Слухи были верные. На сейнере Борис работал простым матросом. И в этом заключалось спасение. Если бы не встретился с Максимычем, старпомом крошечной «Онеги», и тот не забрал бы его сразу в рейс, он бы не пережил предательства Надежды: «Я верю папе».
За пикшей ходили до Шпицбергена. Возле Гренландии видели китов.
После этого потеплело на душе. Хотя жгучая обида долго терзала Бориса, не считаясь с усталостью и новыми делами, которые валились на него со всех сторон. К рейсам и штормам он привык легче многих моряков. Хотя временами одиночество давило нестерпимо. Но когда в середине ослепительно синего, слившегося с небом океана возникли гренландские киты с водяными зонтиками и большими хвостами, Борис забыл про мокрый комбинезон, облепленный рыбьей чешуей, и почувствовал себя хозяином собственной жизни. К нему вернулось ощущение, которое он потерял в комбриговском доме.
Достаточно было одного этого мгновения. Оно сидело в памяти долго. Но подстерегавшая судьба, взявшись с ним играть, еще раз круто изменила путь. Словно в отмщение послала новые испытания: раз уж не захотел от веку надежного хлебопашества и жены, которая «верит папе», но иногда искренне прислоняется к тебе, раз уж отказался от всего этого – получай! По возвращении с путины молодых парней, не спрашивая, загребли в мореходку, готовившую подводников. Загребли без долгих уговоров и внушений. Но так, что каждый почувствовал себя спасителем Отечества.
После океанских просторов Балтика показалась Борису Чалину тесной и скучной. То ли дело океанский вал! А тут залив, хоть и Финский.
Жуткая дисциплина, в которую он попал, стала отчасти защитой от воспоминаний о Надежде. Он чуть было не написал ей письма. Но вдруг желание пропало. Враждебность спаянной четверки ростовских дружков, строевые занятия, классы, спортивная гимнастика – все это оставляло мало времени для размышлений. Ребята, оторванные от счастливых семей и любимых, переживали внезапную смену режима гораздо тяжелее.

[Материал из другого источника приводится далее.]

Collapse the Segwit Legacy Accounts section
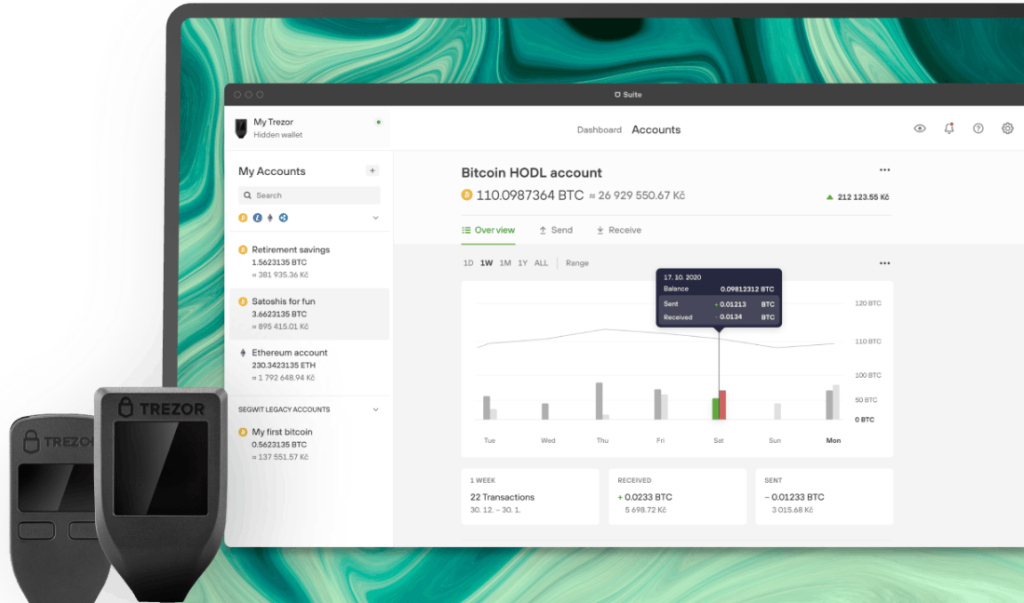1024x603 pixels. click(376, 409)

Настал день, когда Борис вместе с другими матросами спустился по скользким поручням внутрь крошечной субмарины, которая вскоре вышла в открытое море. Притихшие курсанты больше не видели ни волн, ни чаек, не вдыхали чистый солоноватый ветер, летевший под облаками. Сидели, прислонившись к стальным переборкам, в предельном напряжении. Сперва было холодно и качало. Потом вдруг качка прекратилась, и все поняли, что лодка пошла на глубину. Стало трудно дышать.

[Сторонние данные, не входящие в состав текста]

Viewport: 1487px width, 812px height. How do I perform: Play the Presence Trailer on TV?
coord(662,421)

Погружались бравые морячки, предвкушая таинственное приключение и страшась его. А в конце плавания поднялись на мостик, держась за руки, изможденные, посиневшие от недостатка кислорода.
Выяснилась любопытная особенность – спортивные, накачанные ребята переносили нехватку кислорода особенно тяжело. А доходяги, вялые, малоподвижные в обычных условиях после долгих походов, без глотка свежего воздуха, наоборот, выглядели предпочтительнее и меньше страдали от духоты в крошечной стальной коробке, опущенной в немыслимые глубины.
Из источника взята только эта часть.